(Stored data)

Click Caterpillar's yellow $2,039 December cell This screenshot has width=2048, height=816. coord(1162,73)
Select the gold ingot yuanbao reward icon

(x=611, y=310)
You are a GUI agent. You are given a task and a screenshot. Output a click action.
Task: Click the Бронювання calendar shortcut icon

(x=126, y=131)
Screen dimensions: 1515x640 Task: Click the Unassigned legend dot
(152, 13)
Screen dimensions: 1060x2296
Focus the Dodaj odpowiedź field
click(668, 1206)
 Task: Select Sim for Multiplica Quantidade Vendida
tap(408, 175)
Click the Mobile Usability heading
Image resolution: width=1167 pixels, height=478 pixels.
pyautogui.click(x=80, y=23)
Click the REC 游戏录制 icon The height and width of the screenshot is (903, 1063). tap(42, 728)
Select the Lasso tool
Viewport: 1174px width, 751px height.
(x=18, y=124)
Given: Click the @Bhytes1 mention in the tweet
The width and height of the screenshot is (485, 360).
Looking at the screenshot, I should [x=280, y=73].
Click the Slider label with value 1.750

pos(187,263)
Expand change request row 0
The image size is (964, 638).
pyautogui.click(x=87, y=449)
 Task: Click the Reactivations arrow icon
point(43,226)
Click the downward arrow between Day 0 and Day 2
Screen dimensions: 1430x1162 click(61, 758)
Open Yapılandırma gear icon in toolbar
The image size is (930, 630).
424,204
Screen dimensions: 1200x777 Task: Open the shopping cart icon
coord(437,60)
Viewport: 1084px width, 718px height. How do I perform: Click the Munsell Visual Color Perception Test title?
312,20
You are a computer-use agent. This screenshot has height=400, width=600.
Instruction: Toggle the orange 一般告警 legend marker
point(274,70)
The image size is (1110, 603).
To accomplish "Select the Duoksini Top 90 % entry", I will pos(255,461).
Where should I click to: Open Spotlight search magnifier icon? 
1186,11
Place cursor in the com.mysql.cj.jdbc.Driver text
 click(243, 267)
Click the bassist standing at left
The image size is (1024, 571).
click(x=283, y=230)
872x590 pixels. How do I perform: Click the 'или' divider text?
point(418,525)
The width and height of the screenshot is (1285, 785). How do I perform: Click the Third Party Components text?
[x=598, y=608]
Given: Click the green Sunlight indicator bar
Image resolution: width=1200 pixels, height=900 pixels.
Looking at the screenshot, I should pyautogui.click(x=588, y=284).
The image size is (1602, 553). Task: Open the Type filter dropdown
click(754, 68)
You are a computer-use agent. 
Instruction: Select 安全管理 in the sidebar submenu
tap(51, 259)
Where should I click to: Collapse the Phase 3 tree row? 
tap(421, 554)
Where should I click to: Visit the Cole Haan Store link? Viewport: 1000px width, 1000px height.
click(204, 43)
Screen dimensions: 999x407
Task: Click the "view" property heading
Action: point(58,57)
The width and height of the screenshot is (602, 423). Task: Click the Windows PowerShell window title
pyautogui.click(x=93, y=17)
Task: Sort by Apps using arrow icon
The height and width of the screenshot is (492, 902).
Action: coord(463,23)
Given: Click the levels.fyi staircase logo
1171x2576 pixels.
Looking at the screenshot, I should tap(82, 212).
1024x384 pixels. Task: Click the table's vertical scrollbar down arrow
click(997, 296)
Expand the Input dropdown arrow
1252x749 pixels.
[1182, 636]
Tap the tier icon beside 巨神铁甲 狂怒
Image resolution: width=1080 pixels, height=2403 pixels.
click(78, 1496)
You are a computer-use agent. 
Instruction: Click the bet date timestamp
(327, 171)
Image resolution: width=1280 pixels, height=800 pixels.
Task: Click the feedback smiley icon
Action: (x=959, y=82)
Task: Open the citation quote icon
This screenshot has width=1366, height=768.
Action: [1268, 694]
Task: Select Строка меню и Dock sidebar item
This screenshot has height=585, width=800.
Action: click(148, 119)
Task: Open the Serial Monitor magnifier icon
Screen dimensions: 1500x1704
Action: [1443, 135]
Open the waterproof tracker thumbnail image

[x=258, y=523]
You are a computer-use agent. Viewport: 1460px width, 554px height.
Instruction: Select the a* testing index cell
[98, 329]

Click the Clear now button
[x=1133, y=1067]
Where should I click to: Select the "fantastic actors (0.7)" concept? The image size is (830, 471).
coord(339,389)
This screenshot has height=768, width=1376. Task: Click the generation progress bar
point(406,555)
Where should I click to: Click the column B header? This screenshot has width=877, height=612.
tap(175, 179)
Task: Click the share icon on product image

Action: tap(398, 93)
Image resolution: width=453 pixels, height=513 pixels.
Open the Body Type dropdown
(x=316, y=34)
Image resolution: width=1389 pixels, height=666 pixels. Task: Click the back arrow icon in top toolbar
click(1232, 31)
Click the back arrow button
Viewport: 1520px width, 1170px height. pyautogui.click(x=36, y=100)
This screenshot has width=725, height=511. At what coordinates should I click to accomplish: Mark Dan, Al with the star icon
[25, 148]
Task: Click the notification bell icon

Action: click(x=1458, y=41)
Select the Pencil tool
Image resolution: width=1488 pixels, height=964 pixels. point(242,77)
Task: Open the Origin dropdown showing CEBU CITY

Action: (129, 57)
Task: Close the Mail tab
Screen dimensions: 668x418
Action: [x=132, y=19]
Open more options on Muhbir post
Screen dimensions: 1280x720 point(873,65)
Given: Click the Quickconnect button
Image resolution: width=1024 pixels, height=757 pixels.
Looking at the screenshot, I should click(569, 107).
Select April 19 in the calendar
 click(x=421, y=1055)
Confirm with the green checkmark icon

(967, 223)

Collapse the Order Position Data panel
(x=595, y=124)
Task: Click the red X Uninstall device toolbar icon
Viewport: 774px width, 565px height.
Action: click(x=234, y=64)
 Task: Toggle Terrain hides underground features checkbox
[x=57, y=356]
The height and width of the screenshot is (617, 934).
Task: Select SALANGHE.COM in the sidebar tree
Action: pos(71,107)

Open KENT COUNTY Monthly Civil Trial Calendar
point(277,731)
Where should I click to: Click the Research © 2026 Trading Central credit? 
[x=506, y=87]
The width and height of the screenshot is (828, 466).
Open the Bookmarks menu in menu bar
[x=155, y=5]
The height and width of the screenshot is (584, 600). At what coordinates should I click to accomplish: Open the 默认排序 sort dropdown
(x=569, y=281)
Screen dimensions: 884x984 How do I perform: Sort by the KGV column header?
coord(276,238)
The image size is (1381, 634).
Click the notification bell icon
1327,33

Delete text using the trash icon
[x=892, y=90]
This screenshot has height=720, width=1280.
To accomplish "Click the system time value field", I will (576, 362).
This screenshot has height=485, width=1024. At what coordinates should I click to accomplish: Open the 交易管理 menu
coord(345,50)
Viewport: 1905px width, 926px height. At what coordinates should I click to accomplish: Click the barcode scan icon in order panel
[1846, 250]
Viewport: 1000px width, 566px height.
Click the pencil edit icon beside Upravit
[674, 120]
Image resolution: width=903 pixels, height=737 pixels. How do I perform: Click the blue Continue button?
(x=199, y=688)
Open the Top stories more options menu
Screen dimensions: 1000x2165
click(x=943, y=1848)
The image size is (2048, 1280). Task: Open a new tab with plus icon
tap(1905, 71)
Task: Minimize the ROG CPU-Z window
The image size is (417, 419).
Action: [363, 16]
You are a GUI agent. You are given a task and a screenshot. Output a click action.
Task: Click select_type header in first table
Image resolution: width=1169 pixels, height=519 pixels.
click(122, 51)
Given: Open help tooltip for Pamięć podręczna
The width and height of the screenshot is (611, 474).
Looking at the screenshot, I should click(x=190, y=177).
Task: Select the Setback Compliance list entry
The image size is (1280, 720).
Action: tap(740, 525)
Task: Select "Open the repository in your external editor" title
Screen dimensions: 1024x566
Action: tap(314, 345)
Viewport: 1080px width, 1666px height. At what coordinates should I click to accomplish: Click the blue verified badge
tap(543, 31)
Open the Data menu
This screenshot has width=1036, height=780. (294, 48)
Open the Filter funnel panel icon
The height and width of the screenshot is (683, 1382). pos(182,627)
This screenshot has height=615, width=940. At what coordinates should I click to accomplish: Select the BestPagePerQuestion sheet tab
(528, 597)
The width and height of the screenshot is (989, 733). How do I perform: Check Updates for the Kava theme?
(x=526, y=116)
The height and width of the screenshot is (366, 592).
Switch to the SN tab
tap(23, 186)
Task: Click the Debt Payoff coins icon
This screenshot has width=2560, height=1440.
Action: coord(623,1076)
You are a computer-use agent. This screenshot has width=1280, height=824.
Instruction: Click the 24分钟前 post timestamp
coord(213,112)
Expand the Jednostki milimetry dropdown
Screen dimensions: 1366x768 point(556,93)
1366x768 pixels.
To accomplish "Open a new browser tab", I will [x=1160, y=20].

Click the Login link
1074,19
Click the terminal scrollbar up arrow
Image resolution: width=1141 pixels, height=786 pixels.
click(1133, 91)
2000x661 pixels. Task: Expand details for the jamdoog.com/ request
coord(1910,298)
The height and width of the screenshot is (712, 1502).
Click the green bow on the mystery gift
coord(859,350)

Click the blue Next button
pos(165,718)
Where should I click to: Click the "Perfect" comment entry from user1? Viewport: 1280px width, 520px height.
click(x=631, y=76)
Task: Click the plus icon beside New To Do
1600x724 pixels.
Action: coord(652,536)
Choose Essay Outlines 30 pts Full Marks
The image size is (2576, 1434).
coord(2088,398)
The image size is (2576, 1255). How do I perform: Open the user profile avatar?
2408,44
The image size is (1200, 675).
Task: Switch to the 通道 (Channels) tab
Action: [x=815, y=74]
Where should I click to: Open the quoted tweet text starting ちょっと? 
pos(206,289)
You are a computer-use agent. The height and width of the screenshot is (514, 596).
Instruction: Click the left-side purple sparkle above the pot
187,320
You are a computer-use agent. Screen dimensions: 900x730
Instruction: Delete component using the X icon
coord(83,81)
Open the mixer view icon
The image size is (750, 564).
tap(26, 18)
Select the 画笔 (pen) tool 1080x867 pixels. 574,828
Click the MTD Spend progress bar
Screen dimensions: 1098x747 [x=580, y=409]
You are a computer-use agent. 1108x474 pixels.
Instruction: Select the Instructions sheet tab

- Task details
Copy out the lines of the data where the word "computer" can be found.

- Output below
You are a computer-use agent. This screenshot has height=400, width=600.
You are a computer-use agent. 
You are a computer-use agent. 
You are a computer-use agent. Viewport: 1460px width, 554px height.
You are a computer-use agent. This screenshot has width=1280, height=824.
You are a computer-use agent. The height and width of the screenshot is (514, 596).
You are a computer-use agent. Screen dimensions: 900x730
You are a computer-use agent. 1108x474 pixels.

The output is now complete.